[Data items]
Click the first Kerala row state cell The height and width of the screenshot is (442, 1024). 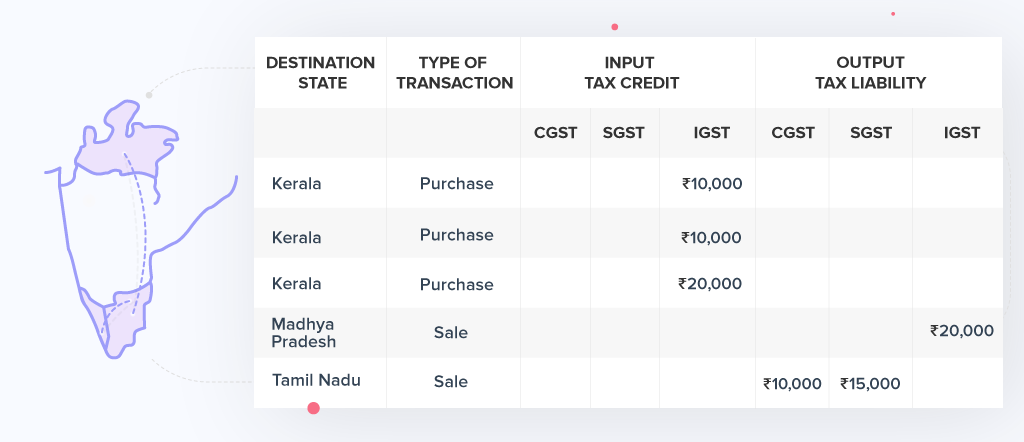[x=296, y=184]
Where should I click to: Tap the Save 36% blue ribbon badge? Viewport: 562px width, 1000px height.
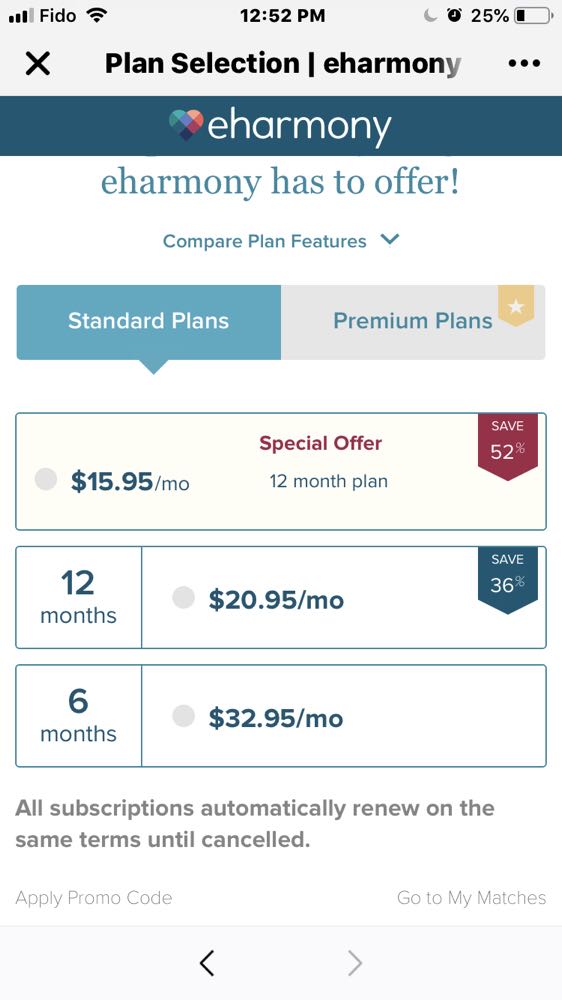[508, 580]

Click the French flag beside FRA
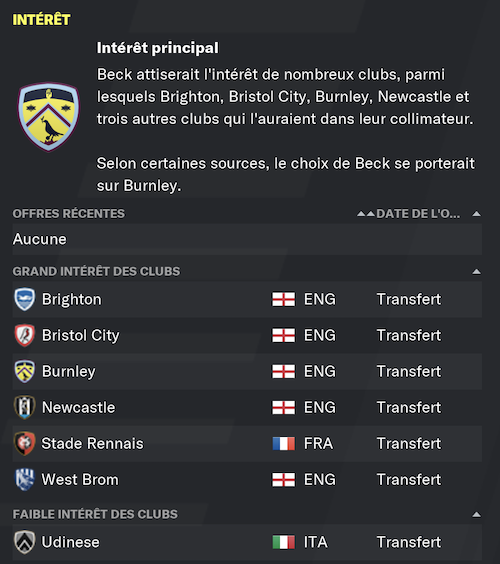point(283,444)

■ Work item:
Retype only the lines above from the one with "Where should I" through the last, both ends included, keeping every picture out of the copy.

■ Answer to this exercise:
Where should I click to: Tap the Save 36% blue ribbon badge? Viewport: 562px width, 1000px height.
[508, 580]

Click the French flag beside FRA
point(283,444)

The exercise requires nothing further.